Jokowi, Biden, dan Elon

Oleh: Dhimam Abror Djuraid

Senin, 16 Mei 2022 – 22:10 WIB
Presiden Joko Widodo (Jokowi) berdiskusi dengan pendiri Space X, Elon Musk, sekaligus meninjau pabrik yang memproduksi roket di Boca Chica, Amerika Serikat, Sabtu (14/5/2022) waktu setempat. ANTARA/HO-Biro Pers Sekretariat Presiden/Laily Rachev/aa. (Handout Biro Pers Sekretariat Kepresidenan/Laily R)

jpnn.com - Lawatan Presiden Joko Widodo ke Amerika menjadi berita heboh di tanah air. 

Akan tetapi, yang bikin publik heboh bukan berita mengenai hasil-hasil pertemuan, tetapi malah hal hal remeh-temeh seperti urusan protokol ketika Jokowi tidak dijemput oleh tuan rumah Presiden Joe Biden di bandara. Jokowi salah sebut jabatan menteri, Jokowi ‘’dicuekin’’ oleh Biden, dan pertemuan dengan Elon Musk yang disebut tidak jelas hasilnya.

BACA JUGA: Shireen

Kunjungan ke Amerika Serikat ini sangat strategis artinya bagi Indonesia. 

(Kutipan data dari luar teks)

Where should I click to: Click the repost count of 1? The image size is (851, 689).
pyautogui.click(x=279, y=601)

Selain mewakili kepentingan Indonesia Jokowi sekaligus mengemban dua peran penting, yaitu menjadi koordinator negara-negara ASEAN dalam dialog dengan Amerika, dan pemegang presidensi negara-negara G-20.

BACA JUGA: Lockdown Sapi

Dengan dua peran yang mentereng dan bergengsi itu seyogyanya pamor Indonesia bisa berkibar di Amerika, dan Jokowi mendapatkan penghormatan diplomatik yang lebih layak. 

Akan tetapi, ternyata Presiden Biden punya pertimbangan lain. 

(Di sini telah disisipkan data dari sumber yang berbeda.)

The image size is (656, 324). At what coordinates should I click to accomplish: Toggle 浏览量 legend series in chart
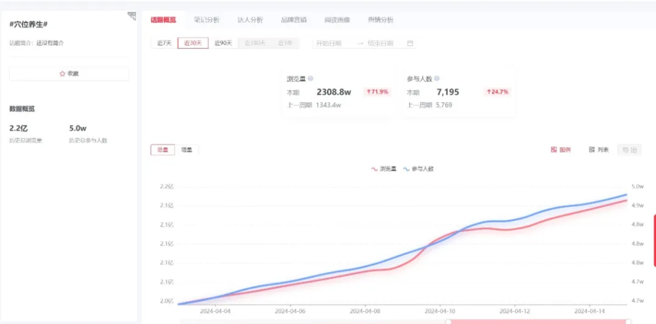(384, 169)
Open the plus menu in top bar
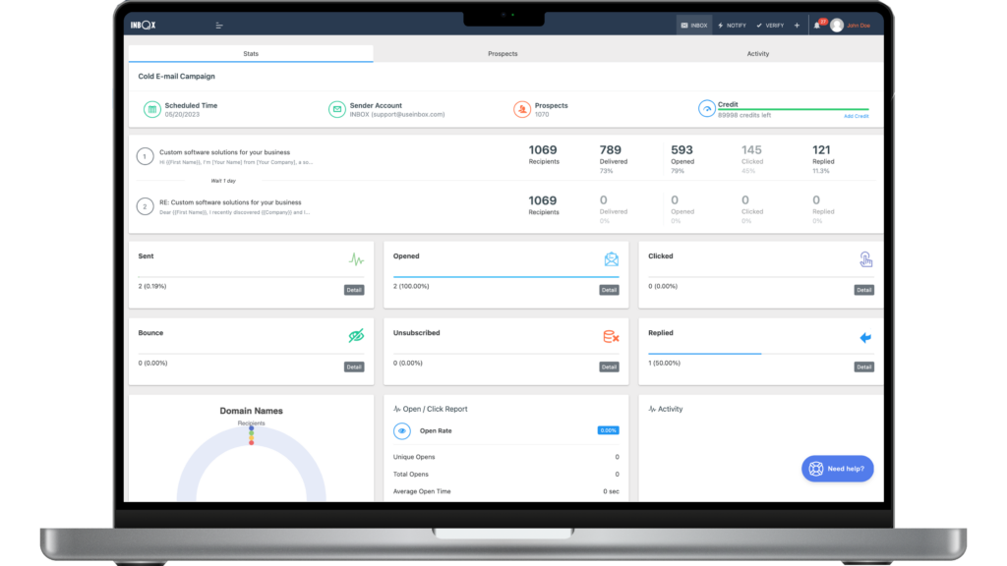 point(797,26)
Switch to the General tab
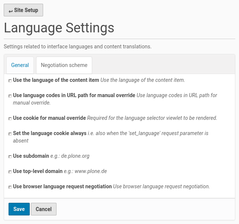Screen dimensions: 239x224 pyautogui.click(x=20, y=65)
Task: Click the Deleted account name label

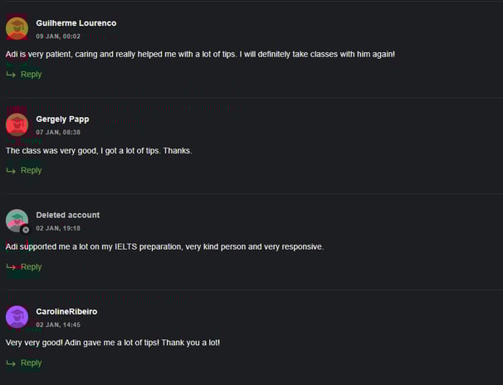Action: 68,215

BACA JUGA: Jokowi: Urusan Teknologi, Elon Musk Supergenius

Dia memilih tidak menjemput Jokowi ke bandara. 

Alih-alih Biden menjemput Perdana Menteri Singapura Lee Hsien Loong.

Berbagai spekulasi diplomatikpun bermunculan. 

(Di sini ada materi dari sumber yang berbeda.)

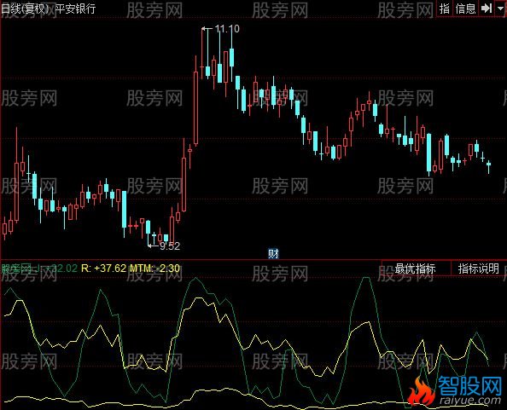Click the large cyan candlestick at far right
The height and width of the screenshot is (410, 507).
click(428, 153)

Sebagai koordinator ASEAN dan pemegang presidensi G-20 harusnya Biden lebih menghormati Jokowi dengan menjemputnya di bandara. 

Namun, kenyataannya Biden lebih memilih menjemput PM Singapura. 

Spekulasi dipmolatik yang berkembang menyatakan bahwa Biden secara simbolik menunjukkan bahwa dia kurang welcome terhadap Jokowi.

Sebagai partner  strategis di kawasan Asia Tenggara Amerika merasa lebih dekat dengan Singapura ketimbang negara-negara lain termasuk Indonesia. 

Skala hubungan dagang Amerika dengan Singapura mengalahkan Indonesia. 

Kedekatan politik Amerika dengan Singapura mengungguli negara-negara ASEAN lainnya. 

Amerika pernah dekat dengan Filipina selama hampir 30 tahun semasa kepemimpinan diktator Ferdinand Marcos. 

Ada dua pangkalan militer Amerika di Filipina, yaitu Subic dan Clark yang menjadi pangkalan utama militer Amerika di kawasan Asia-Pasifik. 

Namun, setelah kejatuhan Marcos pada 1986 dan berakhirnya perang dingin pada 1990 dua pangkaan itu ditutup.

Amerika kehilangan pijakan penting di kawasan Asia sejak penutupan itu. 

Apalagi konflik Laut China Selatan selalu menjadi problem strategis yang menjadi ancaman kepentingan Amerika di Asia-Pasifik. 

Jalur Laut China Selatan ibarat tenggorokan bagi Amerika untuk mengakses wilayah Pasifik. 

Kalau China menguasai dan menutup jalur itu maka sama saja artinya dengan mencekik leher Amerika.

Posisi Indonesia dalam persoalan Laut China Selatan selama kepemimpinan Jokowi dianggap lebih condong ke China. 

Jokowi—yang oleh Ben Bland dianggap tidak kompeten dalam pemahaman geopolitik internasional—pernah mengatakan bahwa Laut China Selatan bukan urusan Indonesia. 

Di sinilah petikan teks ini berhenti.